The best-fit allocation strategy is more CPU intensive than the typical first-fit because it looks for the smallest region of free space able to fulfill an allocation rather than picking the next avaliable one. The CPU time is fairly excessive and is known to harm IOPS, but it exists to minimize use of gang blocks as a metaslab becomes excessively full. Gaining a bandwidth improvement from LBA weighting at the expense of an earlier switch to the best-fit allocation behavior on the weighted metaslabs is reasonable on rotational disks. However, it makes no sense on files, where the underlying filesystem is free to place things however way it sees fit, and on SSDs, where there is no bandwidth difference based on LBA.

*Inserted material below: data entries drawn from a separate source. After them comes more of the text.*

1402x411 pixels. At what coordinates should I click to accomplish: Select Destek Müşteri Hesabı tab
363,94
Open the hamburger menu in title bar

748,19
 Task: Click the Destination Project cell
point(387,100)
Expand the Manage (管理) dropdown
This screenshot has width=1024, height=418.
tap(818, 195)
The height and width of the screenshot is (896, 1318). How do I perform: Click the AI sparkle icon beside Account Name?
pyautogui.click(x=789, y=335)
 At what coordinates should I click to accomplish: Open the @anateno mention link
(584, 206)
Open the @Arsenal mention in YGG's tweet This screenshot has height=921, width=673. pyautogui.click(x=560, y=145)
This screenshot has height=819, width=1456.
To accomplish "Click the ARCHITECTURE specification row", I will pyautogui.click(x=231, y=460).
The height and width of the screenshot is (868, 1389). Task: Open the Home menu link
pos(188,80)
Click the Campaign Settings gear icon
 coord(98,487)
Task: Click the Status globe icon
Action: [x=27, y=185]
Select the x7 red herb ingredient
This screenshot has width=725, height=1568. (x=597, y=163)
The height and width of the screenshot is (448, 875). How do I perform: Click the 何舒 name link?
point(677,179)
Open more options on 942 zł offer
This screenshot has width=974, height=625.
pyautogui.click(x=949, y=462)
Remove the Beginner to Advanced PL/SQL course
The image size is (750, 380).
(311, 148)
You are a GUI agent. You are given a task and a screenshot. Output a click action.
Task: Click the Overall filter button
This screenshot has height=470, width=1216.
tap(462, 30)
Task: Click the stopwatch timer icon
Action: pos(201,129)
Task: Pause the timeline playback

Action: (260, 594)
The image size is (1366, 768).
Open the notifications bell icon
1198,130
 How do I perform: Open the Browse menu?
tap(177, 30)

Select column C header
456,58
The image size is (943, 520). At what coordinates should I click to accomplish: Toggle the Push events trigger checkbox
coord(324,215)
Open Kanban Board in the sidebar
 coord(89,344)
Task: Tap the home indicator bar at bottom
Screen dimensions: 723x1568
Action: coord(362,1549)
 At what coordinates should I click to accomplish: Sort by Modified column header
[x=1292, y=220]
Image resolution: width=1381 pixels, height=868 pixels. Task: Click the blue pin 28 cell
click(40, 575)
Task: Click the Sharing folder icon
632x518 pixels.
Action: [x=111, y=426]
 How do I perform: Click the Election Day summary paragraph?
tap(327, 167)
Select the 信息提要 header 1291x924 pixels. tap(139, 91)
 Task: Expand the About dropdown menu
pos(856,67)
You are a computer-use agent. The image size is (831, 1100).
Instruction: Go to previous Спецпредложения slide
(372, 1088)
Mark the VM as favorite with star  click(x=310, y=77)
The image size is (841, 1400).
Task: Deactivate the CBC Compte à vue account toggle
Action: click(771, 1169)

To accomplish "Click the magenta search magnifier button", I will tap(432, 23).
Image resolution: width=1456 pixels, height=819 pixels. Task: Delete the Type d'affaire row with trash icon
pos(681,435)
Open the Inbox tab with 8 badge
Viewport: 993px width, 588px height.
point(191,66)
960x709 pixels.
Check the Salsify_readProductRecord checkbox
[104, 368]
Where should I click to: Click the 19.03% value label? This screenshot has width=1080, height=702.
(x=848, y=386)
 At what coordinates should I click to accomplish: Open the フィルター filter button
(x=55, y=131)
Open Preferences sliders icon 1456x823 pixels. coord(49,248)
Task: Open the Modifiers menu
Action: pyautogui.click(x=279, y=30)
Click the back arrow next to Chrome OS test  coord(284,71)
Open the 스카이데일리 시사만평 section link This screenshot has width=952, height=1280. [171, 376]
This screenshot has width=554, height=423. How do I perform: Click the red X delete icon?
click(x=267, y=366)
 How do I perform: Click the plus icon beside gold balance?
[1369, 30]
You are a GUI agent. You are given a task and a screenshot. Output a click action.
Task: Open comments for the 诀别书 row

With this change, we will more evenly fill metaslabs on pools whose vdevs consist of only files and SSDs, which will minimize the metaslabs that enter the best fit allocation strategy when a pool is mostly full, but still below 96% full. This is particularly important on SSDs, where drops in IOPS are more pronounced.

illumos not yet
FreeBSD not yet
ZFS on Linux Aug 2015
OpenZFS on OS X Sep 2015

Sequential scrub and resilvers

Improves performance by splitting scrubs and resilvers into a metadata scanning phase and an IO issuing phase. The metadata scan reads through the structure of the pool and gathers an in-memory queue of I/Os, sorted by size and offset on disk. The issuing phase will then issue the scrub I/Os as sequentially as possible, greatly improving performance.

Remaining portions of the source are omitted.